During the direction determination process the direction determination element 463 uses the relative delay times received from the delay analysis element 462 to determine the direction of the received audible signal. The controlling software program and the direction determination element 463 may break-up the pattern of the geometrical array of microphones into binned regions. The number of binned regions will typically relate to the number of microphones that are contained within the geometrical array of microphones as well as the minimum width of the beam. In one example, the electronic device 102 illustrated in
Having determined the region of the geometrical array of microphones that the audible source is positioned nearest, the direction determination element 463 will then determine which directional bin (or binned region) within the determined region the audible source's direction is closest to so that a nearest quasi-direction can be determined. The directional bins are formed by dividing the angular region or sector into a desired number of sub-regions that meet desired accuracy and computing power goals. For example, each of the sectors 531A, 531B and 531C may be divided up into four binned regions that are each separated by a 30° interval. In one example, the first sector 531A's four bin configuration can be divided so that the edges of each of the bins have a known quasi-direction, such as directions 0°, 30°, 60°, 90° and 120° being the edges between the four formed bins. Thus, the angular distance formed for each defined bin (e.g., 30° bin) is disposed between a first known direction and a second known direction. In one example, the first direction is equal to the 0° direction and the second direction is equal to the 30° direction, wherein the first direction extends from the vertex point 536 through a portion of a first microphone 101A (e.g., geometric center of the microphone) and the second direction extends from the vertex point 536 in the 30° direction.
In one embodiment, to determine which of the quasi-directions the audible source's direction is closest to, the direction determination element 463 first calculates ratios of various time delays (e.g., first non-zero delay/second non-zero delay) measured by the delay analysis element 462 and then compares these calculated ratios with angular time delay ratio data that is stored within the memory unit 122. The stored angular time delay ratio data will include previously calculated data that is formed by calculating a ratio of the expected delays times that the microphones would see if the audible source was positioned at the edges of the bins that surround each of the quasi directions within a determined region of the electronic device 102. Therefore, using the example above, if the audible source is positioned at an angle of about 35° relative to the electronic device 102, the direction determination element 463 will determine, based on a calculated ratio of the delay time experienced by the microphone 101C to the delay time experienced by the microphone 101B, that the calculated ratio is closer to a stored angular time delay ratio associated with the 30° quasi-direction than any of the other stored angular time delay ratios associated with the other quasi-directions 0°, 60°, 90° or 120°. Alternately, the direction determination element 463 may determine that the calculated ratio is closer to a stored angular time delay ratio associated with the 30° quasi-direction by determining that the calculated ratio falls within a range that is half the bin size on either side of the quasi-direction. In this example, the direction determination element 463 may compare the calculated ratio with the stored angular time delay ratio associated with the directions 15°, 45°, 75° and 105°, and then determine that the calculated ratio falls between the stored angular time delay ratios that coincide with 15° and 45°. Therefore, the audible source is most likely positioned at the 30° quasi-direction.

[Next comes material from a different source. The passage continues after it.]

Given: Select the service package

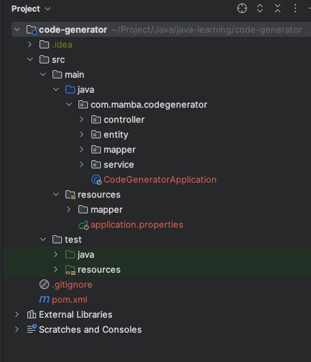Looking at the screenshot, I should [119, 164].
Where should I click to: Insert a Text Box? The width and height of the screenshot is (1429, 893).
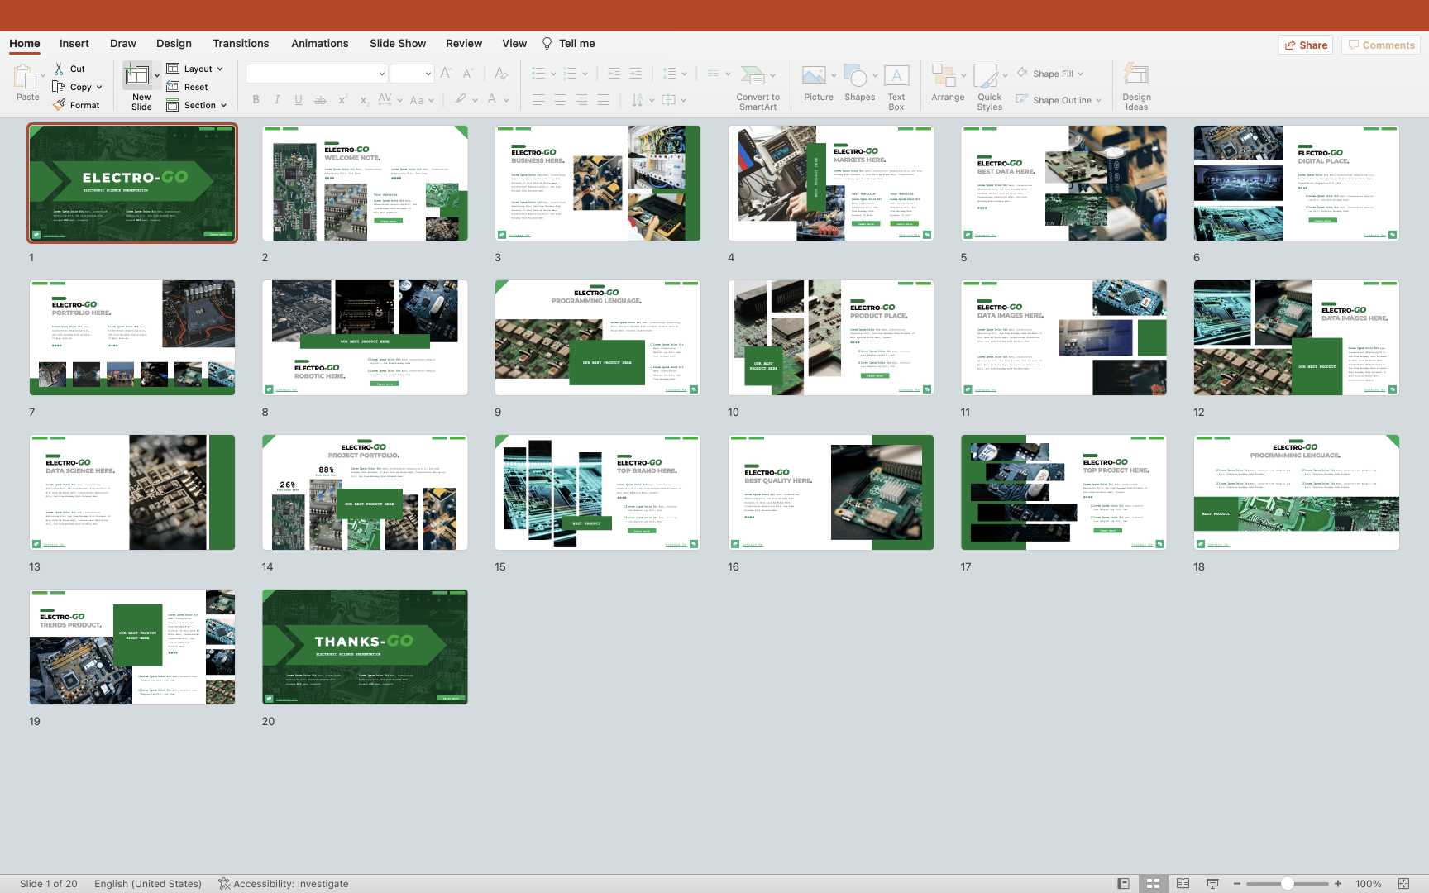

In the somewhat rare case that the direction determination element 463 finds that the calculated ratio exactly matches a stored angular time delay ratio the controlling software program need not continue on with the process of determining that the calculated ratio falls between the stored angular time delay ratios.
One will appreciate that the process of determining the direction of the audible source is thus greatly simplified versus the mathematically intensive iterative process of determining the exact position of the audible source using a more conventional analytically intensive and power intensive approach. The greatly simplified statistical approach of determining the source direction will also reduce the performance requirements that the processor 118 needs to possess to perform these tasks.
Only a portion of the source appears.